Reproductive and endocrine-disrupting toxicity of Microcystis aeruginosa in female zebrafish

Reproductive and endocrine-disrupting toxicity of Microcystis aeruginosa in female zebrafish
Microcystis aeruginosa, a primary species in cyanobacterial blooms, is ubiquitously distributed in water. Microcystins (MCs) purified from M. aeruginosa can exert reproductive toxicity in fish. However, the effects of M. aeruginosa at environmentally relevant levels on the reproductive and endocrine systems of zebrafish are still unknown. The present study investigated the reproductive and endocrine-disrupting toxicity of M. aeruginosa on female zebrafish (Danio rerio) by short-term exposure (96 h). After exposure, marked histological lesions in the liver or gonads, such as nuclear pyknosis and deformation, were observed, and the fertilization rate and hatchability of eggs spawned from treated females were both significantly lower than they were in females in the control group, suggesting the possibility of transgenerational effects of M. aeruginosa exposure.

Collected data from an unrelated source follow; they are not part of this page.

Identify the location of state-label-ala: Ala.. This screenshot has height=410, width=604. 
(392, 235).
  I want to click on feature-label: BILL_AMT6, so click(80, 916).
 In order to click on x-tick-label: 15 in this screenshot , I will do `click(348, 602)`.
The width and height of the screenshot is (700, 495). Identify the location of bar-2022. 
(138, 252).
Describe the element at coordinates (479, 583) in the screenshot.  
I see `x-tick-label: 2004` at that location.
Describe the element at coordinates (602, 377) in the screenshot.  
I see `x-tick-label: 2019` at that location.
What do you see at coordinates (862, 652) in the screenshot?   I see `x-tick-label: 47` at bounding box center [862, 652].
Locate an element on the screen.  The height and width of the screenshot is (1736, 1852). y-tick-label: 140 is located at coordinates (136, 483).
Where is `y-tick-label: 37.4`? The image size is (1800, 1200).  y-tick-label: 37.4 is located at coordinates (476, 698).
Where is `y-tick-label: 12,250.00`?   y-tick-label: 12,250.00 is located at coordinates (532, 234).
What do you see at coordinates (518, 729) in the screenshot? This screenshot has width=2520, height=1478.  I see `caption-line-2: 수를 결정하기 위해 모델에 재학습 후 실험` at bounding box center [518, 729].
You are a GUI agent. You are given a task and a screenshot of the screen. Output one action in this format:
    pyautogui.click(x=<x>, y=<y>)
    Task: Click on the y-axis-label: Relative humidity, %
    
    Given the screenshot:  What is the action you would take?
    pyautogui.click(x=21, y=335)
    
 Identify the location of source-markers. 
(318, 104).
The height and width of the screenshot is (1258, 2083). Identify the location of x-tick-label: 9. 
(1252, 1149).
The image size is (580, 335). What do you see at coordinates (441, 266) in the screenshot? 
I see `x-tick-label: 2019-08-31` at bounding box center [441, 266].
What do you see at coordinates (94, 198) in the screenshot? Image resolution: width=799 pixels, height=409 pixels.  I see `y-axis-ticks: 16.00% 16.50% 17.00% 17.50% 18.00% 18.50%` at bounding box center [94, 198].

Moreover, M. aeruginosa exposure decreased the concentration of 17β-estradiol (E2) and testosterone (T) in female zebrafish. Interestingly, the vtg1 transcriptional level significantly decreased in the liver, whereas plasma vitellogenin (VTG) protein levels increased. The present findings indicate that M. aeruginosa could modulate endocrine function by disrupting transcription of hypothalamic-pituitary-gonadal-liver (HPGL) axis-related genes, and impair the reproductive capacity of female zebrafish, suggesting that M. aeruginosa causes potential adverse effects on fish reproduction in Microcystis bloom-contaminated aquatic environments.